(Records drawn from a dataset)
★ ★ ★ ★ ★ ★ ★
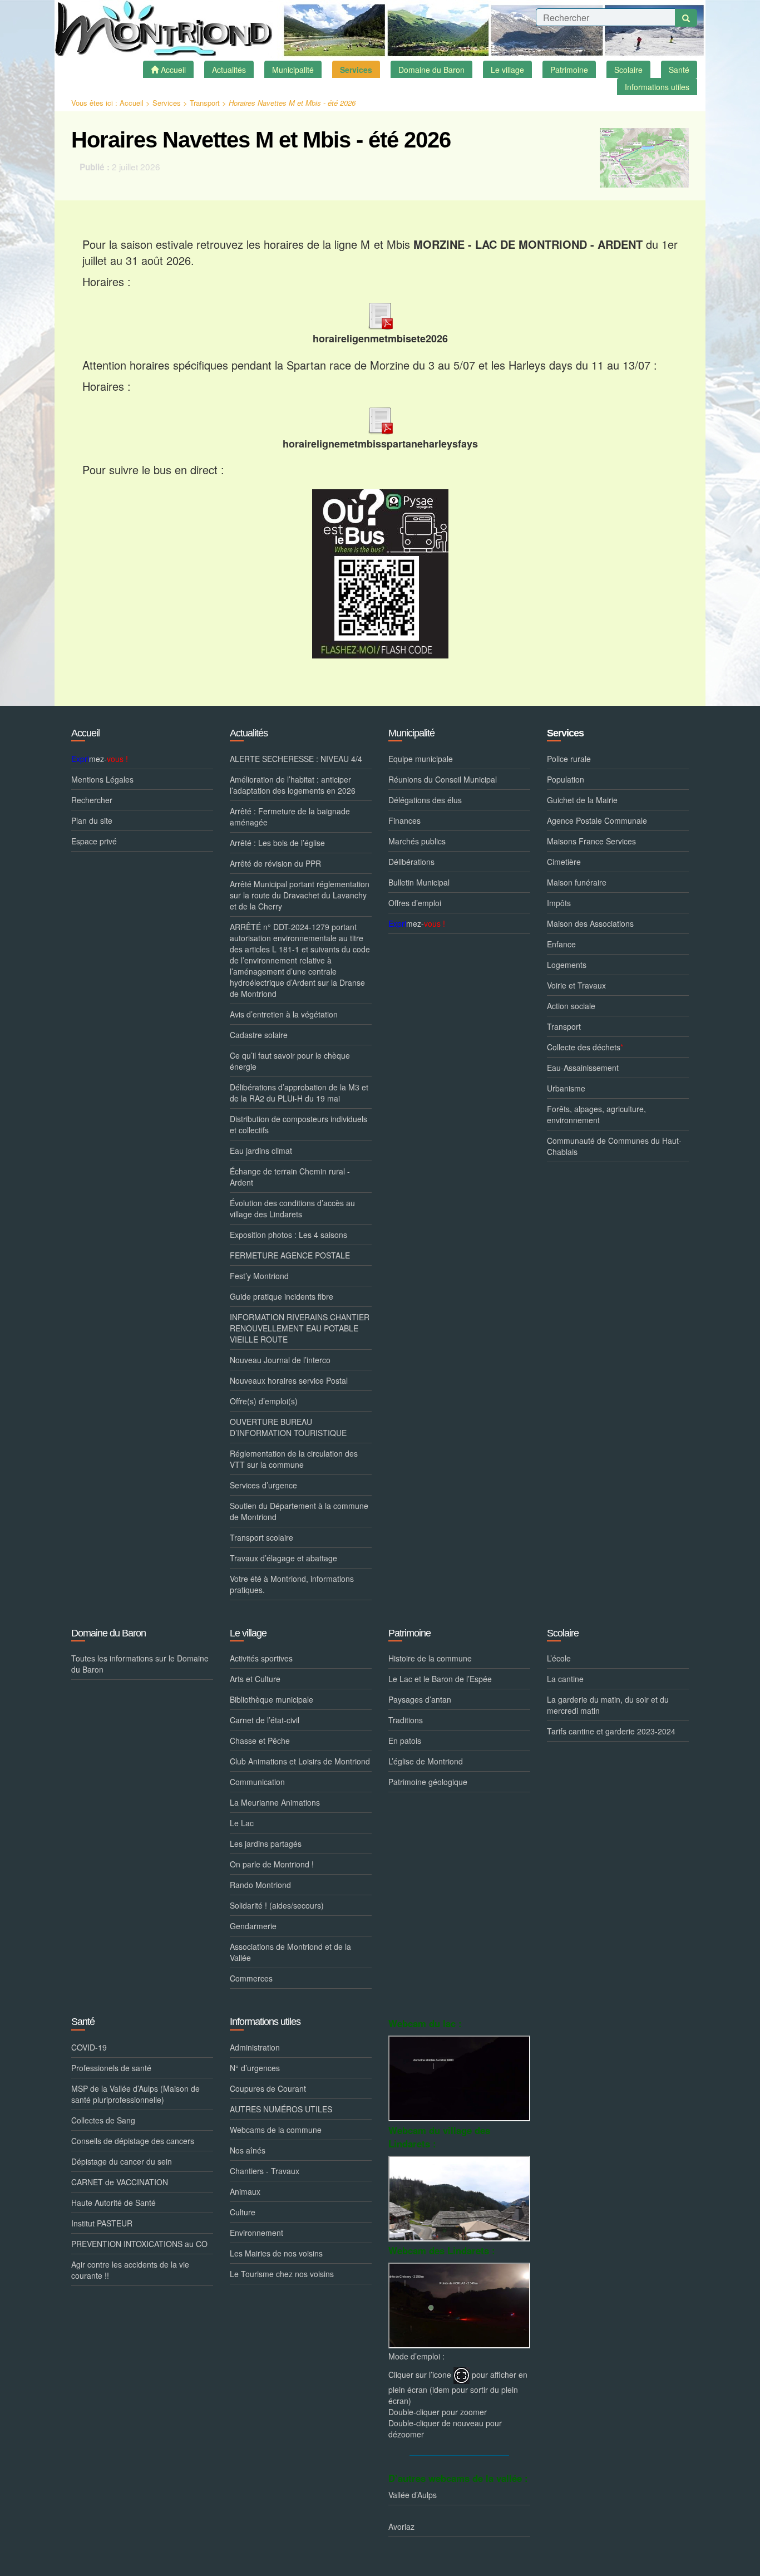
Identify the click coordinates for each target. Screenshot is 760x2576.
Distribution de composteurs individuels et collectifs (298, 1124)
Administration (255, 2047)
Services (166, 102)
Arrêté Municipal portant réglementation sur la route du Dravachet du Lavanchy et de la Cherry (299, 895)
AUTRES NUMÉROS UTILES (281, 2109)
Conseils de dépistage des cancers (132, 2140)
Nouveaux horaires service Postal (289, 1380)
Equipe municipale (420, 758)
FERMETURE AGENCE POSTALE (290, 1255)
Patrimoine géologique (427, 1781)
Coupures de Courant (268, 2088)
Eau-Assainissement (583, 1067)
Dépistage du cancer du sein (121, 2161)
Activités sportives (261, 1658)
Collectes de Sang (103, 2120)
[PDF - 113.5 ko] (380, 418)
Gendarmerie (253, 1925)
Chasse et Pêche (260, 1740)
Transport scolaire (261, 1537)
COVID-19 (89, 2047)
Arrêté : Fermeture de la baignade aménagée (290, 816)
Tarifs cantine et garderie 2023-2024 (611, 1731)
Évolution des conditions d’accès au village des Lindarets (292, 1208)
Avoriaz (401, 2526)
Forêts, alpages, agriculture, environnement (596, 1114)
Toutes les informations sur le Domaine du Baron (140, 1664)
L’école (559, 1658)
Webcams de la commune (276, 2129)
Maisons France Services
★ ★ ★ ★ ★ ★ ★
TASK ITEM - The answer must be an exact reproduction of the records, with every picture left out.

EXERCISE OUTPUT -
Identify the click coordinates for each target. Screenshot is 760x2576.
Distribution de composteurs individuels et collectifs (298, 1124)
Administration (255, 2047)
Services (166, 102)
Arrêté Municipal portant réglementation sur la route du Dravachet du Lavanchy et de la Cherry (299, 895)
AUTRES NUMÉROS UTILES (281, 2109)
Conseils de dépistage des cancers (132, 2140)
Nouveaux horaires service Postal (289, 1380)
Equipe municipale (420, 758)
FERMETURE AGENCE POSTALE (290, 1255)
Patrimoine géologique (427, 1781)
Coupures de Courant (268, 2088)
Eau-Assainissement (583, 1067)
Dépistage du cancer du sein (121, 2161)
Activités sportives (261, 1658)
Collectes de Sang (103, 2120)
[PDF - 113.5 ko] (380, 418)
Gendarmerie (253, 1925)
Chasse et Pêche (260, 1740)
Transport scolaire (261, 1537)
COVID-19 (89, 2047)
Arrêté : Fermeture de la baignade aménagée (290, 816)
Tarifs cantine et garderie 2023-2024 (611, 1731)
Évolution des conditions d’accès au village des Lindarets (292, 1208)
Avoriaz (401, 2526)
Forêts, alpages, agriculture, environnement (596, 1114)
Toutes les informations sur le Domaine du Baron (140, 1664)
L’école (559, 1658)
Webcams de la commune (276, 2129)
Maisons France Services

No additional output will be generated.